Para falar sobre todo este cenário, a Rede JP conversou com Larissa Pontes, jornalista, especialista em acessibilidade e fundadora do Instituto Eficientes, organização que desenvolve projetos como o Portal Eficientes, o Aplicativo Lume e o Congresso Inova.aê, voltados a participação e inclusão da acessibilidade na comunicação. Ela, que participou anteriormente como palestrante no curso “Diversidade e Inclusão na Comunicação Pós-Cultura Digital”, que contou com a Rede Jornalistas Pretos na realização, falou sobre desafios e caminhos da acessibilidade a PCDs no jornalismo.
O longo caminho: das ferramentas às redações
“Nos últimos anos, percebemos que algumas empresas e veículos de comunicação começaram a adotar práticas de acessibilidade, seja com legendas, avatares em libras, descrição de imagens ou iniciativas de linguagem simples […] Na prática, ainda estamos em um estágio inicial”, analisa Larissa sobre o passo a passo da acessibilidade.

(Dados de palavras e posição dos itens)
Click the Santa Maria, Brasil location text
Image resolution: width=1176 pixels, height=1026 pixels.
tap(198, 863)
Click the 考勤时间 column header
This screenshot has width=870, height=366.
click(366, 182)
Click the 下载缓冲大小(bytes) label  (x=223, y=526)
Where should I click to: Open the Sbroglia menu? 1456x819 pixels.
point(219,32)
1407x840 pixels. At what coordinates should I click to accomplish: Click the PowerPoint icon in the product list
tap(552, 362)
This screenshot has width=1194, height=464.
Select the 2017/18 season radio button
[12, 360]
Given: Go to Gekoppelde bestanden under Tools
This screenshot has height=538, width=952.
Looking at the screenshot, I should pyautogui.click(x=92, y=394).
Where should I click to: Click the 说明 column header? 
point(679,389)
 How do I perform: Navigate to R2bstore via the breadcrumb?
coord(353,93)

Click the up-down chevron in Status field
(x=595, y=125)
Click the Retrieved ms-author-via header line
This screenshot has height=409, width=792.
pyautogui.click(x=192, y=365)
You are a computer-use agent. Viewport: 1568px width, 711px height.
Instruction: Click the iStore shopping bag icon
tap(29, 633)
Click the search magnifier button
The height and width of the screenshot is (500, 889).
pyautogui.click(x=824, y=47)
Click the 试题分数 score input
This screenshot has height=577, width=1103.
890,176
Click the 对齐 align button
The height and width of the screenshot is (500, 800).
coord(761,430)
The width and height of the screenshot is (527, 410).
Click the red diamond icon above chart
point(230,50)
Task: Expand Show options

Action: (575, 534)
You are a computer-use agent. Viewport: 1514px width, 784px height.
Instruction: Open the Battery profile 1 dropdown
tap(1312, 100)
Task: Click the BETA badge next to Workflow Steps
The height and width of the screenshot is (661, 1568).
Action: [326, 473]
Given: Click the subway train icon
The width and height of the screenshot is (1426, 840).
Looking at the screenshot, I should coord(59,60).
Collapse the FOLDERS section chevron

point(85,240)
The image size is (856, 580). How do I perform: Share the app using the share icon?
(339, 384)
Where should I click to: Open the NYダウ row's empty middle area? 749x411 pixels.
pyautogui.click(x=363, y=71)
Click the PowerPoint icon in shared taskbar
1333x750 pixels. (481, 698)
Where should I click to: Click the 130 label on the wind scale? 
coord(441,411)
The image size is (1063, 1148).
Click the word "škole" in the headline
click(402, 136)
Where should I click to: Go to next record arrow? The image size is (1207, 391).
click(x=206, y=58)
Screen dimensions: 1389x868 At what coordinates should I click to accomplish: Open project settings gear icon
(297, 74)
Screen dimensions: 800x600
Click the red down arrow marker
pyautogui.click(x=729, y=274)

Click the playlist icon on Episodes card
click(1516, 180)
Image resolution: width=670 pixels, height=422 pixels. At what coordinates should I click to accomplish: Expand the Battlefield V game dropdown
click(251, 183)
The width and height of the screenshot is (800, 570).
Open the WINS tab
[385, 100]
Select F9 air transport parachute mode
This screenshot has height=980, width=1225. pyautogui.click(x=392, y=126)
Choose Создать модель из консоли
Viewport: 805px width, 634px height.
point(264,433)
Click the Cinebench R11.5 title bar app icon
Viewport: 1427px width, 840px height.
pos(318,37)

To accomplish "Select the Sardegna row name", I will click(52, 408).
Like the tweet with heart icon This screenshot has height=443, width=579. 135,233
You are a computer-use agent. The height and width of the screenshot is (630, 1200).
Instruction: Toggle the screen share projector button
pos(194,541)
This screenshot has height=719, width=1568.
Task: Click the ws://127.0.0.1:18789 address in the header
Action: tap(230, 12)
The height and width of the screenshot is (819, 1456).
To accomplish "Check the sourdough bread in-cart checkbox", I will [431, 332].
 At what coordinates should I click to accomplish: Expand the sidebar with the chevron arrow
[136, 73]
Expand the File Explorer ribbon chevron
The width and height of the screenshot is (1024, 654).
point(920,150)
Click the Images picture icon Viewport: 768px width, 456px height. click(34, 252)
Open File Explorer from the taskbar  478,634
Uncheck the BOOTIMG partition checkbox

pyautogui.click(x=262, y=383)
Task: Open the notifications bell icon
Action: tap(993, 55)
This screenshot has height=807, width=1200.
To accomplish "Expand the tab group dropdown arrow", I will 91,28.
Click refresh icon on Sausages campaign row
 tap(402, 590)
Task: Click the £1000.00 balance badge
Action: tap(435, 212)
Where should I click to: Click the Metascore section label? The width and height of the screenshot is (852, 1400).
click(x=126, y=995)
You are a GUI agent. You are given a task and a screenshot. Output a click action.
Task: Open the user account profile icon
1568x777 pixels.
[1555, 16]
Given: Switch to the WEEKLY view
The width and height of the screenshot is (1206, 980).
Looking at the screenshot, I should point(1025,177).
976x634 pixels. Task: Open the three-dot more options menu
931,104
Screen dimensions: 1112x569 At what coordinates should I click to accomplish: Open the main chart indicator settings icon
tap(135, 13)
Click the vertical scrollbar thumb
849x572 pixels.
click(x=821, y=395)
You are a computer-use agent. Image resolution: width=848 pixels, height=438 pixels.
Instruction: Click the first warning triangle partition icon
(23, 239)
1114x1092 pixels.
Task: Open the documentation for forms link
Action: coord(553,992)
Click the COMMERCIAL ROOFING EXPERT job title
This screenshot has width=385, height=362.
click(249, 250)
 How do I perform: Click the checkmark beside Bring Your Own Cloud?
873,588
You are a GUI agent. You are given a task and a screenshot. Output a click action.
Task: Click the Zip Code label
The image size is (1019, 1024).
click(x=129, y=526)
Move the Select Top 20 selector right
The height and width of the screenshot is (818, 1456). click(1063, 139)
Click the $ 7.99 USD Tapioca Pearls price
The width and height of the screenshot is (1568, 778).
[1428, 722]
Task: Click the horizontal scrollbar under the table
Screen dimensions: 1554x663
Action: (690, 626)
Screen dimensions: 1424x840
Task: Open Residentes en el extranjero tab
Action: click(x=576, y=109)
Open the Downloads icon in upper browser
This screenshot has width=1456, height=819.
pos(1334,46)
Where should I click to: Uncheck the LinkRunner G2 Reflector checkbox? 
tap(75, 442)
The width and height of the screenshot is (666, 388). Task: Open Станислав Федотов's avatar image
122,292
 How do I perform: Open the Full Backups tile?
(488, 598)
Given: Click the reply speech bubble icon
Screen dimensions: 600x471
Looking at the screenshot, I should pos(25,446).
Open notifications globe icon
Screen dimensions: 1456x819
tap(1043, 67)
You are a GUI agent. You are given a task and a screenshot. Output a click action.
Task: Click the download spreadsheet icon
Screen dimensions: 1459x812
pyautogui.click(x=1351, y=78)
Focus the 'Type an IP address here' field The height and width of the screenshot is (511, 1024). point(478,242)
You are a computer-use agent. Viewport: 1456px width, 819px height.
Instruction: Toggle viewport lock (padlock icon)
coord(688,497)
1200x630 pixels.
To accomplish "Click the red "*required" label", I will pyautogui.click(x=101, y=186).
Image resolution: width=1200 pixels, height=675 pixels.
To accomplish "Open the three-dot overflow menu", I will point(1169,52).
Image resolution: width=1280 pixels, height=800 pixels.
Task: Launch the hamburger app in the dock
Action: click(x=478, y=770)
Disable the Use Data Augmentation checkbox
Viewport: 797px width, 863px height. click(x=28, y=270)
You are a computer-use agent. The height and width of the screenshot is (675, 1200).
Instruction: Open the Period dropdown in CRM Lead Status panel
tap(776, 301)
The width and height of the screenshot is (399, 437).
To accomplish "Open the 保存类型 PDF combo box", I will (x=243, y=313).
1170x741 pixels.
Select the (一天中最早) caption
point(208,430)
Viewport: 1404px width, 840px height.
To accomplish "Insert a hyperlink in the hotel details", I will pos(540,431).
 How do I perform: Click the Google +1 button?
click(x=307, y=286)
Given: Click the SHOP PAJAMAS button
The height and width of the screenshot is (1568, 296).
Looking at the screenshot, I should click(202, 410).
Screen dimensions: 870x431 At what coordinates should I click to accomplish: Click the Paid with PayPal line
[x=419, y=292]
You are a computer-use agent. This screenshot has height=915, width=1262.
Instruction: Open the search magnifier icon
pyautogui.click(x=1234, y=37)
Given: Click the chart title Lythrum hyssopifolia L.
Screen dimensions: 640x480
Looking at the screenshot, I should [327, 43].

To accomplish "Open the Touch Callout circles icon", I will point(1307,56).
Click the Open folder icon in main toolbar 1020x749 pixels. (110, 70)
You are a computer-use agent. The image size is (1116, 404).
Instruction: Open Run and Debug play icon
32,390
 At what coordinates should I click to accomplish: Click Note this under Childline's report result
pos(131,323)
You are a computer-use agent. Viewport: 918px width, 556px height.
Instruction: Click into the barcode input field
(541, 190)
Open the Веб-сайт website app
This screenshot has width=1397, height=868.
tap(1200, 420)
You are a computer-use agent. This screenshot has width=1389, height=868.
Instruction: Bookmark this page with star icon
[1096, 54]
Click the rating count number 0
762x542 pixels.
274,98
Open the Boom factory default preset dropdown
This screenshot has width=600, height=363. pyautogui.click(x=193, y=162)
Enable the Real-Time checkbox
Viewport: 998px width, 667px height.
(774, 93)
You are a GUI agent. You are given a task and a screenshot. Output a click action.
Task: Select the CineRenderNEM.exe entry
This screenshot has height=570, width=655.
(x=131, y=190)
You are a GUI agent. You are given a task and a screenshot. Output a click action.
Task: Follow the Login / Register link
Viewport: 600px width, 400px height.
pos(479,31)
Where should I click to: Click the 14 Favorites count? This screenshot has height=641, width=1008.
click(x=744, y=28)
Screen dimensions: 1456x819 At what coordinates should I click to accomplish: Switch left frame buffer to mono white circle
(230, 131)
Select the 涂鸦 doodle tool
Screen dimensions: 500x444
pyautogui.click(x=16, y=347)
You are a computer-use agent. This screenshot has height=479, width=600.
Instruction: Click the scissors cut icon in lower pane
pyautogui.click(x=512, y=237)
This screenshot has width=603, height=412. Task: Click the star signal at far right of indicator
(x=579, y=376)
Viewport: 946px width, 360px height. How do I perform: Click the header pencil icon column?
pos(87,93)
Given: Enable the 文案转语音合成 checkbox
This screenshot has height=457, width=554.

→ **TAREFAS PROPOSTAS**:
(a) Responda às perguntas abaixo com base no texto sobre acessibilidade no jornalismo:
(i) Qual organização Larissa Pontes fundou?
(ii) Em qual curso ela participou anteriormente como palestrante?
(iii) Segundo Larissa, em que estágio a acessibilidade ainda está na prática?
(b) Por favor, liste todas as práticas de acessibilidade que, segundo o texto sobre acessibilidade no jornalismo, algumas empresas e veículos de comunicação começaram a adotar.
Os registros não têm relação com o texto.

→ **RESULTADOS EM ORDEM**:
(a)
(i) O Instituto Eficientes.
(ii) No curso “Diversidade e Inclusão na Comunicação Pós-Cultura Digital”.
(iii) Em um estágio inicial.

(b)
Legendas
Avatares em libras
Descrição de imagens
Iniciativas de linguagem simples